Voluntary Termination of Parental Rights
In some cases, a parent might recognize his or her own inability to properly care for a child or may recognize that another person or family can better provide for the child, and he or she may make the painful decision to voluntarily terminate his or her right to custody so that the child may be adopted. In some states, there is a grace period following the voluntarily termination in which the parent can revoke his or her consent to an adoption.
Voluntary termination of parental rights alone will usually not terminate a child support obligation; seeking to modify a child support order or agreement may be more effective.
Deciding to relinquish parental rights to a child is an extraordinarily serious decision that should not be taken lightly. Once the termination of parental rights is final, it is highly unlikely that you will be able to get them reinstated if you change your mind in the future. If a parent is considering voluntarily terminating his or her parental rights due to the financial burden of support obligations, he or she should seek to have the support order or agreement modified, rather than surrendering the right to be a parent to his or her child.
Involuntary Termination of Parental Rights
Unfortunately, not all parents are suited to the task of caring for a child and in some cases, may be a potential source of harm for their child. As such, there are measures that can be taken to terminate parental rights. The procedures and requirements for terminating parental rights vary by state. In most states, parental rights will not be terminated unless the parent is unable to safely care for the child or provide for the child’s needs. If a co-parent or guardian believes a parent presents a risk of danger to a child, he or she can file a petition in a court that has jurisdiction over the matter, asking the court to terminate parental rights.

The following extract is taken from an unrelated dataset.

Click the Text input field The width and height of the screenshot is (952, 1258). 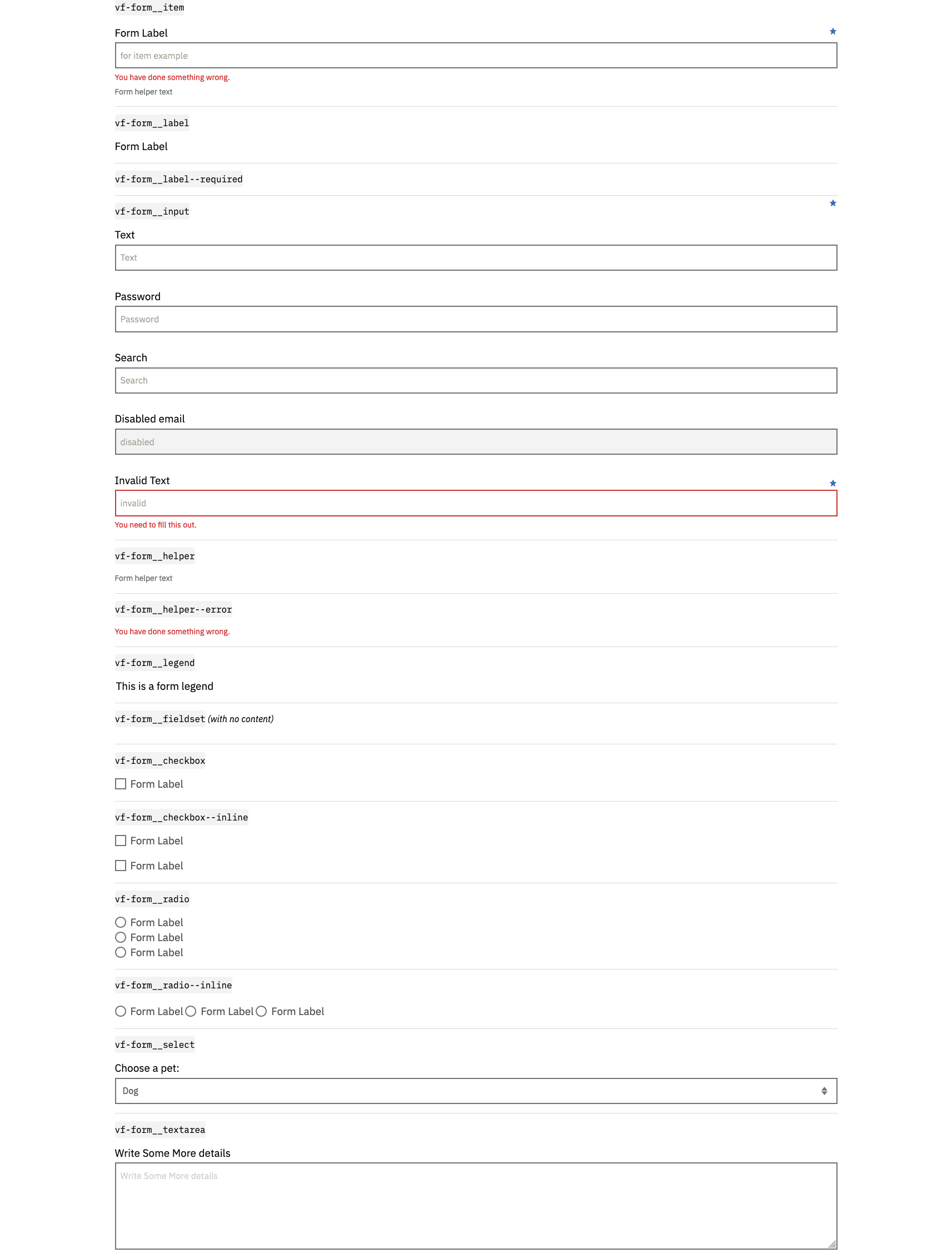[476, 257]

Common Factors in Terminating Parental Rights
- Chronic or severe mental abuse
- Chronic or severe physical abuse
- Sexual abuse
- A parent’s mental health or substance abuse
- A parent’s crime of a sexual nature
- A parent’s felony and incarceration
Common factors considered by courts deciding whether to terminate parental rights include chronic or severe mental or physical abuse, sexual abuse, or neglect.
Additionally, if a parent has abandoned a child or refuses to provide support for or have any contact with a child, it may be grounds for termination of parental rights. In some cases, a parent’s mental health issues or substance abuse problems may be the impetus for the court to find that he or she is unfit to parent and terminate his or her parental rights. In many states, if a parent has committed a crime of a sexual nature his or her rights can be terminated, even if the child was not the victim of the crime. Additionally, if a parent is convicted of a felony and sentenced to incarceration, his or her parental rights may be terminated. In some states, if the circumstances that caused the involuntary termination of parental rights are no longer present and the parent can prove to the court, he or she is able to care for his or her child, the parental rights may be reinstated.